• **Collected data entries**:

▬▬▬

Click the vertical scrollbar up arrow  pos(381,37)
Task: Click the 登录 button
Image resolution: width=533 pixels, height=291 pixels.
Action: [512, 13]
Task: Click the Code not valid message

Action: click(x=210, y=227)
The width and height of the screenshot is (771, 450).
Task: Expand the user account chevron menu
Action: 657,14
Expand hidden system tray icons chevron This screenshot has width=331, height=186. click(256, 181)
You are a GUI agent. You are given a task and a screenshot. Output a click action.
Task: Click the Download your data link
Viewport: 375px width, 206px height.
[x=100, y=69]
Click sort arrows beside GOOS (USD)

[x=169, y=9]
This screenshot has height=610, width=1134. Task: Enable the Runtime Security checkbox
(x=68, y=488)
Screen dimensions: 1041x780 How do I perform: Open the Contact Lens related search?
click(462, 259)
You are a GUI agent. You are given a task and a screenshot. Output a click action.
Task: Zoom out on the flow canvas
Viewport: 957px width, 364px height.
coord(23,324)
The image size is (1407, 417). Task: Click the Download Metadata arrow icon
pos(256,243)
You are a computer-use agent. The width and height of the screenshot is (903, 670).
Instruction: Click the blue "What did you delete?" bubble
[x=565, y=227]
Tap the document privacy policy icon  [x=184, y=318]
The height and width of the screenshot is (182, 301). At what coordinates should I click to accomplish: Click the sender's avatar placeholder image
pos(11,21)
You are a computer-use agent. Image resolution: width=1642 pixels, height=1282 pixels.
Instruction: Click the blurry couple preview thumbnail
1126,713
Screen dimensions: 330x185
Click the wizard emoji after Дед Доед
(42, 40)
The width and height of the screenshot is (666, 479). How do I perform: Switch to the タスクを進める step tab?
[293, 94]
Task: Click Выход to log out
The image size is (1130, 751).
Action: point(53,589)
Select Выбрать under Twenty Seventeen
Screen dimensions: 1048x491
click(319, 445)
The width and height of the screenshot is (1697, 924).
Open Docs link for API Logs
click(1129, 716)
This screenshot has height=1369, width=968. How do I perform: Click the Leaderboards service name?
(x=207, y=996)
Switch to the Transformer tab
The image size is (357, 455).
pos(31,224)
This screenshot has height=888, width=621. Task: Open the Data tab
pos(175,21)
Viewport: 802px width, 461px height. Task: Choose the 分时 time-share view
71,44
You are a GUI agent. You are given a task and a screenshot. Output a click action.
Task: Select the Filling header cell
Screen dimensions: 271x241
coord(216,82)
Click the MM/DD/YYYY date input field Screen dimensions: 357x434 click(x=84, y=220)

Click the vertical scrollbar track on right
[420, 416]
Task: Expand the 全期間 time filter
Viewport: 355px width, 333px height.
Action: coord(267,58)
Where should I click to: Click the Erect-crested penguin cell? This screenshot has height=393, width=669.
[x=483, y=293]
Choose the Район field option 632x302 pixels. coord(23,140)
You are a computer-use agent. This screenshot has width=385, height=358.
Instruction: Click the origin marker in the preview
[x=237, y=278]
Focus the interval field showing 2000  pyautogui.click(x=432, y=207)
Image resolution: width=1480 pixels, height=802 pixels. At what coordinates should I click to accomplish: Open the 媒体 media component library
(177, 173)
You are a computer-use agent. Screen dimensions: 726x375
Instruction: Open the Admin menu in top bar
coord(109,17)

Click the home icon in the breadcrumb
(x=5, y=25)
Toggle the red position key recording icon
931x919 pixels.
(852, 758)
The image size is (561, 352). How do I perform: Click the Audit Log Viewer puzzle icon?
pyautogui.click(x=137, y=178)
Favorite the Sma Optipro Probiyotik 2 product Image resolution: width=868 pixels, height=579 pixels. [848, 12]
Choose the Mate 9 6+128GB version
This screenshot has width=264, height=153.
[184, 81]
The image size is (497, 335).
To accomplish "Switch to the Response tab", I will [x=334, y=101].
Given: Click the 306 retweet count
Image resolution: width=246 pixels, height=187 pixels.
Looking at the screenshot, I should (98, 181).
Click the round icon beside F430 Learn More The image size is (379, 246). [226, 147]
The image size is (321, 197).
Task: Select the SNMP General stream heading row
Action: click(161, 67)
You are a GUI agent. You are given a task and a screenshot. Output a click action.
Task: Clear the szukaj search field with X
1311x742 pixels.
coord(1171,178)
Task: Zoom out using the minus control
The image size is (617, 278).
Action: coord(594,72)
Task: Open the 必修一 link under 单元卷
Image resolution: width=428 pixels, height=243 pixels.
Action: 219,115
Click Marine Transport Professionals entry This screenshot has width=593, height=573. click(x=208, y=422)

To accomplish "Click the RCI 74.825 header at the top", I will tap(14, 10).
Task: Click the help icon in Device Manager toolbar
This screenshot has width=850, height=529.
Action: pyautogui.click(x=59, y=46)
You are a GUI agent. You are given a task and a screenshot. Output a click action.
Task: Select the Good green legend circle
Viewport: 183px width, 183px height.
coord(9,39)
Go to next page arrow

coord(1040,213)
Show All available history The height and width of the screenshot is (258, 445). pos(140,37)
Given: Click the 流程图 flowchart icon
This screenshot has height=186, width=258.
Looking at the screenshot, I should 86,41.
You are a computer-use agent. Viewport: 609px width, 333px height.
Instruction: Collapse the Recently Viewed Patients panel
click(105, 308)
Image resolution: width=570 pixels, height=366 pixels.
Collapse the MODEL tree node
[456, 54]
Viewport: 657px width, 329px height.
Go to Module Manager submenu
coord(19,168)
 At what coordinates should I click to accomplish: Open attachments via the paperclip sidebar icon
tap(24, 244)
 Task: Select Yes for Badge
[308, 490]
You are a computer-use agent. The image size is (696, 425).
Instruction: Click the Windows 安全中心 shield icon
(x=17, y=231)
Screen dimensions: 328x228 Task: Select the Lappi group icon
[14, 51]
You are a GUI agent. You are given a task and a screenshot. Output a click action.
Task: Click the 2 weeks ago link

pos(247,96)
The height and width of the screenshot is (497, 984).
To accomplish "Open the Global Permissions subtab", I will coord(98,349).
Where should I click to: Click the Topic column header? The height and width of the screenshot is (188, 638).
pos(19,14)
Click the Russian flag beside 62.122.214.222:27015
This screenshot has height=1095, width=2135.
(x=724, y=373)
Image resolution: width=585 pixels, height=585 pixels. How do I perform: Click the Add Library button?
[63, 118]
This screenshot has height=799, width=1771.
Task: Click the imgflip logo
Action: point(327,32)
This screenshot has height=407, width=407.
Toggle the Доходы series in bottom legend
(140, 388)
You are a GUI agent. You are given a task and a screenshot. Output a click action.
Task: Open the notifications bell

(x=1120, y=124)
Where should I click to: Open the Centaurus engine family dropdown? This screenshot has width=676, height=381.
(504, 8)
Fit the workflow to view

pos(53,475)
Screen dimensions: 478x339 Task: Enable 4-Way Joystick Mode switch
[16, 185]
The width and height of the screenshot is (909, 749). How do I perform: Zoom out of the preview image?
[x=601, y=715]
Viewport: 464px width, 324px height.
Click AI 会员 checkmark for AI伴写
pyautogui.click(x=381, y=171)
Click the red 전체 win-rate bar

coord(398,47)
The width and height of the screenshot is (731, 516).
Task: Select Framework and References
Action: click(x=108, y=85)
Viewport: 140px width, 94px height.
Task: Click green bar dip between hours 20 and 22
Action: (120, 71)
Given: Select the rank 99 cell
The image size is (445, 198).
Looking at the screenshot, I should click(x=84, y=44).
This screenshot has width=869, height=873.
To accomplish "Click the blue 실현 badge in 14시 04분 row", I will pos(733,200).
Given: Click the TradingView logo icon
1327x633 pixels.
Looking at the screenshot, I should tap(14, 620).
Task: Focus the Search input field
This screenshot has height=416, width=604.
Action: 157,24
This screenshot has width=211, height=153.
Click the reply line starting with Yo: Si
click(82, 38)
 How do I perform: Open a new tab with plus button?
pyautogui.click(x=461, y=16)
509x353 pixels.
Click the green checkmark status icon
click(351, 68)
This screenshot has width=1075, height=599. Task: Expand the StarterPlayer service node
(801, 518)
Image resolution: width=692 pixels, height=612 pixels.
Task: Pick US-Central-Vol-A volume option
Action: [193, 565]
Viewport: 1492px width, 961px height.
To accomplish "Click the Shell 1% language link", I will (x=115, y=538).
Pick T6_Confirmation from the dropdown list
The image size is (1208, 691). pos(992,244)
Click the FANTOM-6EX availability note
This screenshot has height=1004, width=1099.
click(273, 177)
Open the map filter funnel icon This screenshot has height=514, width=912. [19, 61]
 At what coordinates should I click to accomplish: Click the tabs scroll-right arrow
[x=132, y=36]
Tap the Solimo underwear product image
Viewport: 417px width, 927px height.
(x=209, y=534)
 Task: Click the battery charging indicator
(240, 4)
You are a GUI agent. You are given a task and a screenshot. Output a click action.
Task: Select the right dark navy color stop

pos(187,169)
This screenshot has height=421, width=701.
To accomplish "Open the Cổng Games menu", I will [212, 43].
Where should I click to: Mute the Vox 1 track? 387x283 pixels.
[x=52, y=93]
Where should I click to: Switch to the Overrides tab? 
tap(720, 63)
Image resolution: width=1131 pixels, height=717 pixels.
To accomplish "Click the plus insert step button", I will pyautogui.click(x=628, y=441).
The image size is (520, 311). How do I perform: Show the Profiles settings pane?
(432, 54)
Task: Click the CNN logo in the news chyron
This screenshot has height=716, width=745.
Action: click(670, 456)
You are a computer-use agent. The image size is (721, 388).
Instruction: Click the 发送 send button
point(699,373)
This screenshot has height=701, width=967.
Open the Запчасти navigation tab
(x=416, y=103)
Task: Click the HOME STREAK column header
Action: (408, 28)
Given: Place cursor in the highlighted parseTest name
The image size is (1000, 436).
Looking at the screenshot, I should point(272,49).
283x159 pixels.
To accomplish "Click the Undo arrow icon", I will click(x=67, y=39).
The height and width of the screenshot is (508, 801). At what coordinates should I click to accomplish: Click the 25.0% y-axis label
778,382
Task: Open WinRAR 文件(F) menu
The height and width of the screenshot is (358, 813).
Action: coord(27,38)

▬▬▬

• **Exercise instructions**:
Your task is to reproduce exactly the lines that begin with the one containing "The image size is (1000, 436)." and continue to the end of the data, both ends included.

• **Output below**:
The image size is (1000, 436).
Looking at the screenshot, I should point(272,49).
283x159 pixels.
To accomplish "Click the Undo arrow icon", I will click(x=67, y=39).
The height and width of the screenshot is (508, 801). At what coordinates should I click to accomplish: Click the 25.0% y-axis label
778,382
Task: Open WinRAR 文件(F) menu
The height and width of the screenshot is (358, 813).
Action: coord(27,38)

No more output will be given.